When I started grad school as a painting major, I didn't know what I wanted to do. I pretty much wasted most of the first year, trying this and that different way of painting but sticking with nothing, in the search for my 'true style'. It was a dismal and panic-filled time.

I was near the end of my rope when, very fortunately, I found a studio space to share -- with one of my professors.

As we only used the back door of the building, in order to get to her workroom my professor had to go through my space, and in so doing she would see all the little odds and ends that kept appearing on my work table -- small found objects and bits of debris that I found interesting and brought in, or simply never bothered to throw out. Some I would absently modify in some way, literally doodling in 3-D.

And finally, she made a suggestion one day that changed my life as an artist.
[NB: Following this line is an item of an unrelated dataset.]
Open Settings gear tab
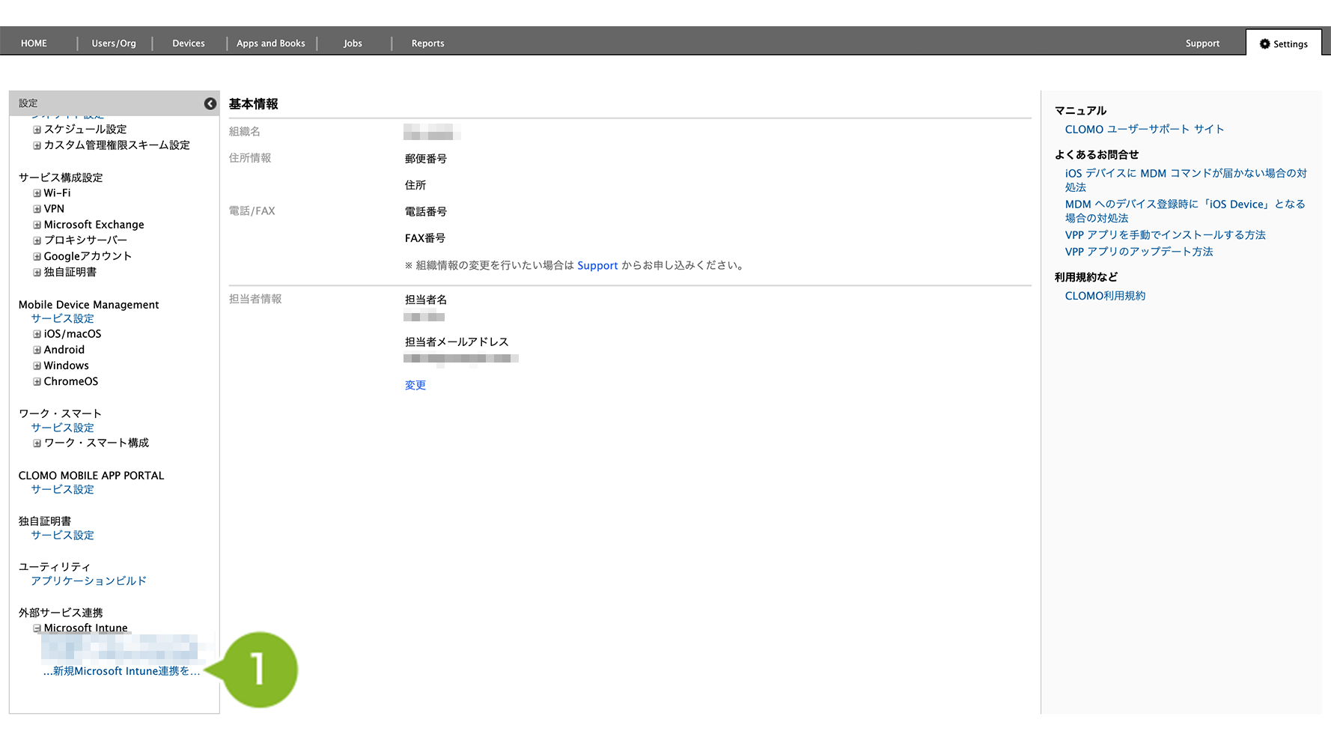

She remarked, perhaps half in jest, that she actually found those trivial objects more interesting than my 'serious' work -- and obviously I found them more congenial -- perhaps I could use them in my paintings somehow?

I took to it like a duck to water. It feels so natural to me now that it's rather surprising that I had to be prompted by someone else; I think what I lacked was the validation that an explicit suggestion from an authoritative source represented. In fact, in hindsight it's clear that I had already taken some tentative steps in this direction, needing mainly to be freed from: #1. the grip of certain fundamental, almost unconscious presumptions about what constituted 'serious' art; and #2. the idea that I was a painter and a painter I would stay, that painting was painting and sculpture was sculpture, and never the twain shall meet. Thank you, Anne-Marie -- for finding a way for me to cross that mental gulf in a surreptitious, non-traumatic way.

Anyway, this is the very first piece I did, explicitly following her suggestion. It incorporates a vertebra (actually two vertebrae, but one fell off -- you can see clearly where it used to be, at the top), as well as plant parts painted in 'faux-trompe-l'oeil', and uses a much looser, freer visual language than before. And at the same time, I stopped thinking of myself as a painter.